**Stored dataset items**
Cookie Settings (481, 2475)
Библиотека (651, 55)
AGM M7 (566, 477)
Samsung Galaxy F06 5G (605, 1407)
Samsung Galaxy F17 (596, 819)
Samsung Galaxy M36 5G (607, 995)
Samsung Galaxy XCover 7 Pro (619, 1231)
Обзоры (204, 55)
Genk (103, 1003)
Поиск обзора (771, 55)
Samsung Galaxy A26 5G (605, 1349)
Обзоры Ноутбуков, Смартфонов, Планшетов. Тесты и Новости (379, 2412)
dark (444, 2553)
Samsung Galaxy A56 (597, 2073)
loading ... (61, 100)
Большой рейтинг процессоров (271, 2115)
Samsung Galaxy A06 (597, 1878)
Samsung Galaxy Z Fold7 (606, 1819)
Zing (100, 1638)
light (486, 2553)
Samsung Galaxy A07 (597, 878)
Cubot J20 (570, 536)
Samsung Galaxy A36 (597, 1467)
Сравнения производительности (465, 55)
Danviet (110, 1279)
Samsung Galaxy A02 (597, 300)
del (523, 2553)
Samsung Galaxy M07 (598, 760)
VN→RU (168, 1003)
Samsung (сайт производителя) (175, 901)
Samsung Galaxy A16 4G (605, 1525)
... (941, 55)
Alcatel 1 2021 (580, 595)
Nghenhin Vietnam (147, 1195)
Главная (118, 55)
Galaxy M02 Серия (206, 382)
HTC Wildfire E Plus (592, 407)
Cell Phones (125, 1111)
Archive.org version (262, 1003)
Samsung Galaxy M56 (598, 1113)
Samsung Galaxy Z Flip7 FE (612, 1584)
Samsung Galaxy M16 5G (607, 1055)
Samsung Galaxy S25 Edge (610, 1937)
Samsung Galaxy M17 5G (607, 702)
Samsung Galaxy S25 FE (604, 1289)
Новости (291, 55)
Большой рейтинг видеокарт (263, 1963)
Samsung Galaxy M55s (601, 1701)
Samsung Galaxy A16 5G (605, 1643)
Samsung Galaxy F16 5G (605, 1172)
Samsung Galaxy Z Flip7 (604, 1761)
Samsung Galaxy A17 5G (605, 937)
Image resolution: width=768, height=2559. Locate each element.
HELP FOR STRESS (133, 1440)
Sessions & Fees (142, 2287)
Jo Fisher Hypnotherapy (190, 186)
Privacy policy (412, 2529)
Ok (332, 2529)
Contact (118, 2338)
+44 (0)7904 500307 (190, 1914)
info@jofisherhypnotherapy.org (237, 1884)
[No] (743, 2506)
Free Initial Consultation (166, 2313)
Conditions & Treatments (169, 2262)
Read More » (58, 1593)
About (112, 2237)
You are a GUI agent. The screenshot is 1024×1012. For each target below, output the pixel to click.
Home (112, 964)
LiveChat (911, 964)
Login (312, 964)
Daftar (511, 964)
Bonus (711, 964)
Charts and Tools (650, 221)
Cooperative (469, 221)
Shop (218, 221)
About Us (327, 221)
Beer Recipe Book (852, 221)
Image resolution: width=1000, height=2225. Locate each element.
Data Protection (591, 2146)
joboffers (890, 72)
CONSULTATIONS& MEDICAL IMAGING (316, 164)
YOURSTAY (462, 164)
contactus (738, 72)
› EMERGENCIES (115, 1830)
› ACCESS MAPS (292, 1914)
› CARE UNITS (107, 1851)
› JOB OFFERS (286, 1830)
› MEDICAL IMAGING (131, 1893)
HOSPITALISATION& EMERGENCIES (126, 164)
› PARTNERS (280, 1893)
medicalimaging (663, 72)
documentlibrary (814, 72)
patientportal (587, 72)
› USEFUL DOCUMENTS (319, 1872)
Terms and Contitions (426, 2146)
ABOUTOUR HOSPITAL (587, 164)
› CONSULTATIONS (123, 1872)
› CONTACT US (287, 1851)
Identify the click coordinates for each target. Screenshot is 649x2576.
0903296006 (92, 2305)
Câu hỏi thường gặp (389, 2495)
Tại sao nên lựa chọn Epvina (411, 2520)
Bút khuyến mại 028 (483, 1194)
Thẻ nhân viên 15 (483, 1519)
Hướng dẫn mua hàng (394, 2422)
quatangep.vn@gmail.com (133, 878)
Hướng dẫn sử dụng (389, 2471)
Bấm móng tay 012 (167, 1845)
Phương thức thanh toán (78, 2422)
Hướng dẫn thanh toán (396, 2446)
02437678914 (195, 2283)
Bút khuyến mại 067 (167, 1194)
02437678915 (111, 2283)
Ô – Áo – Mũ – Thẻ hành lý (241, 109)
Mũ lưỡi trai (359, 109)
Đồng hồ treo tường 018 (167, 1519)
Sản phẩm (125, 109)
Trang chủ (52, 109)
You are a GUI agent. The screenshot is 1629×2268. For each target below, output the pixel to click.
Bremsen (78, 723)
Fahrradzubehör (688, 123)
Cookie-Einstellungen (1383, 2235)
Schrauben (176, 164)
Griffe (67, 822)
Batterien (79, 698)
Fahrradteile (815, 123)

**DIRECTIONS**
Could you edit the data above so that every "Samsung Galaxy" becomes "Galaxy", with everything else left the same?

**OUTPUT**
Cookie Settings (481, 2475)
Библиотека (651, 55)
AGM M7 (566, 477)
Galaxy F06 5G (605, 1407)
Galaxy F17 (596, 819)
Galaxy M36 5G (607, 995)
Galaxy XCover 7 Pro (619, 1231)
Обзоры (204, 55)
Genk (103, 1003)
Поиск обзора (771, 55)
Galaxy A26 5G (605, 1349)
Обзоры Ноутбуков, Смартфонов, Планшетов. Тесты и Новости (379, 2412)
dark (444, 2553)
Galaxy A56 (597, 2073)
loading ... (61, 100)
Большой рейтинг процессоров (271, 2115)
Galaxy A06 (597, 1878)
Galaxy Z Fold7 (606, 1819)
Zing (100, 1638)
light (486, 2553)
Galaxy A07 (597, 878)
Cubot J20 (570, 536)
Galaxy A36 (597, 1467)
Сравнения производительности (465, 55)
Danviet (110, 1279)
Galaxy A02 (597, 300)
del (523, 2553)
Galaxy M07 (598, 760)
VN→RU (168, 1003)
Samsung (сайт производителя) (175, 901)
Galaxy A16 4G (605, 1525)
... (941, 55)
Alcatel 1 2021 (580, 595)
Nghenhin Vietnam (147, 1195)
Главная (118, 55)
Galaxy M02 Серия (206, 382)
HTC Wildfire E Plus (592, 407)
Cell Phones (125, 1111)
Archive.org version (262, 1003)
Galaxy M56 (598, 1113)
Galaxy Z Flip7 FE (612, 1584)
Galaxy M16 5G (607, 1055)
Galaxy S25 Edge (610, 1937)
Galaxy M17 5G (607, 702)
Galaxy S25 FE (604, 1289)
Новости (291, 55)
Большой рейтинг видеокарт (263, 1963)
Galaxy M55s (601, 1701)
Galaxy A16 5G (605, 1643)
Galaxy F16 5G (605, 1172)
Galaxy Z Flip7 (604, 1761)
Galaxy A17 5G (605, 937)
Image resolution: width=768, height=2559. Locate each element.
HELP FOR STRESS (133, 1440)
Sessions & Fees (142, 2287)
Jo Fisher Hypnotherapy (190, 186)
Privacy policy (412, 2529)
Ok (332, 2529)
Contact (118, 2338)
+44 (0)7904 500307 (190, 1914)
info@jofisherhypnotherapy.org (237, 1884)
[No] (743, 2506)
Free Initial Consultation (166, 2313)
Conditions & Treatments (169, 2262)
Read More » (58, 1593)
About (112, 2237)
You are a GUI agent. The screenshot is 1024×1012. For each target below, output the pixel to click.
Home (112, 964)
LiveChat (911, 964)
Login (312, 964)
Daftar (511, 964)
Bonus (711, 964)
Charts and Tools (650, 221)
Cooperative (469, 221)
Shop (218, 221)
About Us (327, 221)
Beer Recipe Book (852, 221)
Image resolution: width=1000, height=2225. Locate each element.
Data Protection (591, 2146)
joboffers (890, 72)
CONSULTATIONS& MEDICAL IMAGING (316, 164)
YOURSTAY (462, 164)
contactus (738, 72)
› EMERGENCIES (115, 1830)
› ACCESS MAPS (292, 1914)
› CARE UNITS (107, 1851)
› JOB OFFERS (286, 1830)
› MEDICAL IMAGING (131, 1893)
HOSPITALISATION& EMERGENCIES (126, 164)
› PARTNERS (280, 1893)
medicalimaging (663, 72)
documentlibrary (814, 72)
patientportal (587, 72)
› USEFUL DOCUMENTS (319, 1872)
Terms and Contitions (426, 2146)
ABOUTOUR HOSPITAL (587, 164)
› CONSULTATIONS (123, 1872)
› CONTACT US (287, 1851)
Identify the click coordinates for each target. Screenshot is 649x2576.
0903296006 (92, 2305)
Câu hỏi thường gặp (389, 2495)
Tại sao nên lựa chọn Epvina (411, 2520)
Bút khuyến mại 028 (483, 1194)
Thẻ nhân viên 15 (483, 1519)
Hướng dẫn mua hàng (394, 2422)
quatangep.vn@gmail.com (133, 878)
Hướng dẫn sử dụng (389, 2471)
Bấm móng tay 012 (167, 1845)
Phương thức thanh toán (78, 2422)
Hướng dẫn thanh toán (396, 2446)
02437678914 (195, 2283)
Bút khuyến mại 067 (167, 1194)
02437678915 (111, 2283)
Ô – Áo – Mũ – Thẻ hành lý (241, 109)
Mũ lưỡi trai (359, 109)
Đồng hồ treo tường 018 (167, 1519)
Sản phẩm (125, 109)
Trang chủ (52, 109)
You are a GUI agent. The screenshot is 1629×2268. For each target below, output the pixel to click.
Bremsen (78, 723)
Fahrradzubehör (688, 123)
Cookie-Einstellungen (1383, 2235)
Schrauben (176, 164)
Griffe (67, 822)
Batterien (79, 698)
Fahrradteile (815, 123)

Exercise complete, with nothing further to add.